[START OF SUPPLIED DATA]

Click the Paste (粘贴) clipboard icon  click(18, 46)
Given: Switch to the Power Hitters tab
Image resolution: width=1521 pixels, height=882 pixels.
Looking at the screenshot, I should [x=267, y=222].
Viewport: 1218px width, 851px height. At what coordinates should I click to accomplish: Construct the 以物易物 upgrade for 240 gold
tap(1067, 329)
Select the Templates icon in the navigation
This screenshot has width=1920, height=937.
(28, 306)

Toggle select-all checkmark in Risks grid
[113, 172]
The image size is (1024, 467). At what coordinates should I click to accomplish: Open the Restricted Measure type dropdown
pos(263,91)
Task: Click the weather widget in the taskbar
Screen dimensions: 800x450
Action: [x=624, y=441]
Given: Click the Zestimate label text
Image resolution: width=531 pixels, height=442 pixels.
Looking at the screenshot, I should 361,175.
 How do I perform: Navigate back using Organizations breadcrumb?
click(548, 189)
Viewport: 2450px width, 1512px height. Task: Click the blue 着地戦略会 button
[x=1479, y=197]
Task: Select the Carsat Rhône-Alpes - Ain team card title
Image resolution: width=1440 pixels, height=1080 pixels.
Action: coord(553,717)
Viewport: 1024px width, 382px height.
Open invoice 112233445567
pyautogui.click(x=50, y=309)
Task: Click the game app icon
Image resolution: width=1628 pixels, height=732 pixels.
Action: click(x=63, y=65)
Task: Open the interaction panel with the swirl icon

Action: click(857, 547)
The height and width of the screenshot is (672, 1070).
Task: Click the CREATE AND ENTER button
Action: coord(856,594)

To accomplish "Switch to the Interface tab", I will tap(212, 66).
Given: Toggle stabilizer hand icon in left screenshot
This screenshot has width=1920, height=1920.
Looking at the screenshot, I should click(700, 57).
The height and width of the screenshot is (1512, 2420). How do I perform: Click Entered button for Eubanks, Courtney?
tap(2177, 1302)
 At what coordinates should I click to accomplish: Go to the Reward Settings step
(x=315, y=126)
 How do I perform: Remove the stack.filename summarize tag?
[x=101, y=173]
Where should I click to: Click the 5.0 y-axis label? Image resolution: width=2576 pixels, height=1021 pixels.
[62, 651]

[END OF SUPPLIED DATA]

**PROBLEM STATEMENT:**
Put every line from the start of the records through the line containing "pos(263,91)" into a JSON list of strings, one string per line, skipping blank lines.

**FINAL RESULT:**
[
  "Click the Paste (粘贴) clipboard icon  click(18, 46)",
  "Given: Switch to the Power Hitters tab",
  "Image resolution: width=1521 pixels, height=882 pixels.",
  "Looking at the screenshot, I should [x=267, y=222].",
  "Viewport: 1218px width, 851px height. At what coordinates should I click to accomplish: Construct the 以物易物 upgrade for 240 gold",
  "tap(1067, 329)",
  "Select the Templates icon in the navigation",
  "This screenshot has width=1920, height=937.",
  "(28, 306)",
  "Toggle select-all checkmark in Risks grid",
  "[113, 172]",
  "The image size is (1024, 467). At what coordinates should I click to accomplish: Open the Restricted Measure type dropdown",
  "pos(263,91)"
]